A new expressive verve, tied to personal inclinations and emotions, distinguished Milan Design Week 2021. Let’s explore just how, in this article by Cristina Morozzi.
“Milano is design-design is Milano” was the message featured on t-shirts worn by many who wished to raise awareness in the world of design regarding the role of Milan, with its Salone and Fuorisalone events, in promoting contemporary design. And despite bureaucratic issues, the city responded to the call.
A condensed Salone, at the Fair in Rho Pero, and the Fuorisalone lit up Milan with over 200 events spread out over the entire city, in both the traditional districts and in first-time and spectacular venues like Superstudio Maxi, a huge new space managed by Gisella Borioli, and Casa delle Monache in Baggio in the gardens of the military hospital.

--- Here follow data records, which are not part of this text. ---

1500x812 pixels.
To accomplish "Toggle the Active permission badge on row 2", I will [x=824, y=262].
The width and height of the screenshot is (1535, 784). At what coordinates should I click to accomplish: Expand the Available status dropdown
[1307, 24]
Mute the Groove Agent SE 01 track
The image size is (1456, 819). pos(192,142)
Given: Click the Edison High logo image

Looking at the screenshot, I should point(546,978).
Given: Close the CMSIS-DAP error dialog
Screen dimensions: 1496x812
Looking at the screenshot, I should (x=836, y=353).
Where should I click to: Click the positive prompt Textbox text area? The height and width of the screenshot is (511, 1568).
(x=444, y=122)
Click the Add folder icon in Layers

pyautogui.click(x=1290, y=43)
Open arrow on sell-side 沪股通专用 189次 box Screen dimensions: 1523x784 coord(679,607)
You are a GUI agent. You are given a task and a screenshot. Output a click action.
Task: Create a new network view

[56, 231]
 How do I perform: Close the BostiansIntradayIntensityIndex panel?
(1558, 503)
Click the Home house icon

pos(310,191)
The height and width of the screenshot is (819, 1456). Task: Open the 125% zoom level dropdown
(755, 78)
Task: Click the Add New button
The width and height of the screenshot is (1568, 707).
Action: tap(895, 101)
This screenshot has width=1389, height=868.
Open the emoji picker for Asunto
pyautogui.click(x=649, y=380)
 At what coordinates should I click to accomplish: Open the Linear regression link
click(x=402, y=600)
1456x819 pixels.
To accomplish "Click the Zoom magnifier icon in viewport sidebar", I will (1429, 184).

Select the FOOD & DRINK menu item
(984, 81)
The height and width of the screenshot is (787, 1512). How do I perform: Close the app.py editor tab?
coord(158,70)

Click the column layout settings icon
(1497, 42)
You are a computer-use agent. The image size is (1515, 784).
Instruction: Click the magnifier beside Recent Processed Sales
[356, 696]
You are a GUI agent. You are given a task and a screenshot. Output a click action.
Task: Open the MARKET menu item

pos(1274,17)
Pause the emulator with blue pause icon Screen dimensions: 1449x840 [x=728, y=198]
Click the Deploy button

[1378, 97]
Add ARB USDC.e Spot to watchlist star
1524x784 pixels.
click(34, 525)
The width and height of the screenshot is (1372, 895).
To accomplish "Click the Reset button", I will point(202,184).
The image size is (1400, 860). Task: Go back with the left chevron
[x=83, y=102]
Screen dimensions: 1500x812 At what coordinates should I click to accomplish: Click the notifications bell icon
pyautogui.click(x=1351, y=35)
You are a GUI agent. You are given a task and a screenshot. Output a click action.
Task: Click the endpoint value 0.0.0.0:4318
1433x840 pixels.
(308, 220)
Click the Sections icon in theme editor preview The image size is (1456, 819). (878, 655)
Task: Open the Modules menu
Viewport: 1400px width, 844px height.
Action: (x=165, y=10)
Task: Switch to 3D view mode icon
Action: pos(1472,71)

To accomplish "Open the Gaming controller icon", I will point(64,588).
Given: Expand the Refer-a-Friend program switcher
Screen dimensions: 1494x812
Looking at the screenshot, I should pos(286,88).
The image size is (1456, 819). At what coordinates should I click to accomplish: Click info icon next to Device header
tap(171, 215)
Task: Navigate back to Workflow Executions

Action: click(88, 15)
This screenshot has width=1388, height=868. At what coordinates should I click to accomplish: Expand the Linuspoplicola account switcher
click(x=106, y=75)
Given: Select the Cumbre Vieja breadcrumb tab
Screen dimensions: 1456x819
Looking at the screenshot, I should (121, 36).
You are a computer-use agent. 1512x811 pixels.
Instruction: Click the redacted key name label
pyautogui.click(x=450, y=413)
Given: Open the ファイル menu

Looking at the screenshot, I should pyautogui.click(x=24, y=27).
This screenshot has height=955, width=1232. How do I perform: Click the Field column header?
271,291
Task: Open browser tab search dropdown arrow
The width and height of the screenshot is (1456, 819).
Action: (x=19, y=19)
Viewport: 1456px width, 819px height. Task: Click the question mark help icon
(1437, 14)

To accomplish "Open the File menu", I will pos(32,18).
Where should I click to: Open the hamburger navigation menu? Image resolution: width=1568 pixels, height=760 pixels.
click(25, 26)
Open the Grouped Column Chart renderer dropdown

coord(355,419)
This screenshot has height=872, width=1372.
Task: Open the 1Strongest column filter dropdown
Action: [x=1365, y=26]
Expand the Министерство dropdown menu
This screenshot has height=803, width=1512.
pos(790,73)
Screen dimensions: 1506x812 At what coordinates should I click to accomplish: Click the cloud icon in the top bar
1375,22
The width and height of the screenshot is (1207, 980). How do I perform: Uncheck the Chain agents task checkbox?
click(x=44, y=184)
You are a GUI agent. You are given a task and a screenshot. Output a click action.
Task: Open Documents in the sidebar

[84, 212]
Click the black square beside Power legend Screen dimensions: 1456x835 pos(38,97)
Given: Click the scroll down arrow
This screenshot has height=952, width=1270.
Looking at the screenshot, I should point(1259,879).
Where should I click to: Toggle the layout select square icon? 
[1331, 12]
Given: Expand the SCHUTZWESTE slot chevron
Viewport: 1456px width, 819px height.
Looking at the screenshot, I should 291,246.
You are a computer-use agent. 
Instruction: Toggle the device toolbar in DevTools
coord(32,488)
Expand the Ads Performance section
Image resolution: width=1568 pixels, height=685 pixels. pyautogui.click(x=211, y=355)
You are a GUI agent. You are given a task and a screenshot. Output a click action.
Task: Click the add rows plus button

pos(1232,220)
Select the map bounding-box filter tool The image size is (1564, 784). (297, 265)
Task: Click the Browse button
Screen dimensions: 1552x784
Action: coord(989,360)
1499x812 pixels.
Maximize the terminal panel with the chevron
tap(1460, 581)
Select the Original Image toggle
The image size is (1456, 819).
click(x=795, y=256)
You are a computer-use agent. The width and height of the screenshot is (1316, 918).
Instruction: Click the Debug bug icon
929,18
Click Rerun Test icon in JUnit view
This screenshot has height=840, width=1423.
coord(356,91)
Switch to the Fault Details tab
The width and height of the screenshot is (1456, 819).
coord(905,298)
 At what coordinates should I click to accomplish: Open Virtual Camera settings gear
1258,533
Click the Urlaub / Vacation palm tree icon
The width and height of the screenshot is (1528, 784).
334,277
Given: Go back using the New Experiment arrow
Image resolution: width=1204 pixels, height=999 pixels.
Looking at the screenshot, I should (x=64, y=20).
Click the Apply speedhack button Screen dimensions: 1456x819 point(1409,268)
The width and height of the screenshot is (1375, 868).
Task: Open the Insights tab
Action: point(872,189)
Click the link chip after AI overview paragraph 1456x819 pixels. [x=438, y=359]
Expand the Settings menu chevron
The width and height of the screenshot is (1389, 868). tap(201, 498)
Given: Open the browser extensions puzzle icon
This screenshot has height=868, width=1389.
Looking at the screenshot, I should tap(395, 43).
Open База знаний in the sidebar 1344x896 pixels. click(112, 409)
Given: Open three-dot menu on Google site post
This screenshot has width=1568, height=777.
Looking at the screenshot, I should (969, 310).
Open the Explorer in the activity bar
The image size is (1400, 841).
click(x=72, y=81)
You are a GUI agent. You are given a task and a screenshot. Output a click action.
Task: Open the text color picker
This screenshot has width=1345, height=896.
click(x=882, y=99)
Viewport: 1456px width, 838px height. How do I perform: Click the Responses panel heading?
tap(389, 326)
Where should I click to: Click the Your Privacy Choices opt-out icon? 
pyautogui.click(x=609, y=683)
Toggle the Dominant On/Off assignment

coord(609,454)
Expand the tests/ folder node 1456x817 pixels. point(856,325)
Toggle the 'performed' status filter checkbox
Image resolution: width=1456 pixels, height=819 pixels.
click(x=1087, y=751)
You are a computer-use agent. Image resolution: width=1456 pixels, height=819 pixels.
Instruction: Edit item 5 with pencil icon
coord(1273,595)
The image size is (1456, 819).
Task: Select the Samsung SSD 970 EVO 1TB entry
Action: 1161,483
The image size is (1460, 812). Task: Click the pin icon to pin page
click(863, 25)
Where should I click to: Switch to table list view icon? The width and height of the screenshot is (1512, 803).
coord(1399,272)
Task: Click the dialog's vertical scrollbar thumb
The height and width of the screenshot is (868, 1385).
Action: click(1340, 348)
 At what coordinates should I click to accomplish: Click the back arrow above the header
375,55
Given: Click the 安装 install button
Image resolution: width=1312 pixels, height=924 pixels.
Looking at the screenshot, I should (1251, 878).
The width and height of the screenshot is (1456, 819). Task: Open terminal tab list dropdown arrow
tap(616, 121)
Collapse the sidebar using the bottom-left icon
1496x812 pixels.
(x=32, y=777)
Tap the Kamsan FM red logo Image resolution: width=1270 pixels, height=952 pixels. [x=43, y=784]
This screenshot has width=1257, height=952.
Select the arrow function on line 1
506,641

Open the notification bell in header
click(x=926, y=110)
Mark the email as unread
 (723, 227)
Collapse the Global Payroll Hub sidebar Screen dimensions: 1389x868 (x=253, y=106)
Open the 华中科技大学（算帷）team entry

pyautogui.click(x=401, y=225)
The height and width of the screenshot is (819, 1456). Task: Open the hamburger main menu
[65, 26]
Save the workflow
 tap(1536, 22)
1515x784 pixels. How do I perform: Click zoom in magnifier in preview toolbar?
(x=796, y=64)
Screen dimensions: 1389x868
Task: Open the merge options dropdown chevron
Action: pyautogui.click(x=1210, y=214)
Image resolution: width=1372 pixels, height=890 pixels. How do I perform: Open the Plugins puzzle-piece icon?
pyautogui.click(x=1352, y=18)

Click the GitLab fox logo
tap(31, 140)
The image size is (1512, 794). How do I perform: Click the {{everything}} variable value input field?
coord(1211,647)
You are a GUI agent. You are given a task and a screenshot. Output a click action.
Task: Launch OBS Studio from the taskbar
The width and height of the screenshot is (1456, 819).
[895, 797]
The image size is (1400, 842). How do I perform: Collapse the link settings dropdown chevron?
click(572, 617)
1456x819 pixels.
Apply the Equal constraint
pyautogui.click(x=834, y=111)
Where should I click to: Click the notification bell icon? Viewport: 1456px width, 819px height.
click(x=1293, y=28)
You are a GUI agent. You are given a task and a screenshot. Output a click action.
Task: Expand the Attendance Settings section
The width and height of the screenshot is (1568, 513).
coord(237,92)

There was no shortage of visitors and the streets of the city teemed once again. It was more challenging than usual to pinpoint a dominant trend because this edition of Design Week was a race against time. The absence of planning and study well in advance of the event gave way to expressive vitality linked to personal inclinations and emotions. Designers felt free to unleash their creativity and responded to the recent period of forced inactivity with liberality, drawing upon the most varied sources of inspiration and revitalizing tradition as a foundation for the future.
Traditional types of furnishings reappeared, including the toilette from the Scapin collection by Elena Salmistraro and Matteo Cibic, two designers who always express themselves with great freedom, on show at Palazzo Litta at the Design Variations exhibition curated by Caterina Mosca and Valerio Castelli.
New project “Toiletpaper Home” by Maurizio Cattelan and Pierpaolo Ferrari for Seletti was a declaration of freedom and bizarre and ironic creativity, based on improbable contaminations: a series of surreal furnishings exhibited with an irreverent setting in the new Toiletpaper headquarters at Via Giuseppe Balzaretti (Città Studi area of the city).
Elsewhere, Dieci Corso Como featured new rugs by Qeeboo, a brand created by Stefano Giovannoni and created from designs from the Mendini archives and by Andrea Branzi, Richard Hutten, Stefano Giovannoni and Nynke Tynagel.
And then there was the Cappellini showroom at Via Santa Cecilia, which hosted Elena Salmistraro to tell the tale of Axo, a new socially-minded doll figure. The pieces that decorated the Cappellini space were created from patchwork designs using scraps of fabric sewn by San Vittore inmates.
After a long hiatus, Design Week 2021 meant that design was once again revitalised in Milan, sparking wonder in its capacity to turn everyday pieces into playful objects in a progressive return to “normal” life. Design Italy, at its offices at Via Vincenzo Monti, focused on contamination, presenting collections created using 3D printing, cardboard furniture, portraits embroidered with sewing machines and stools made from recycled cork.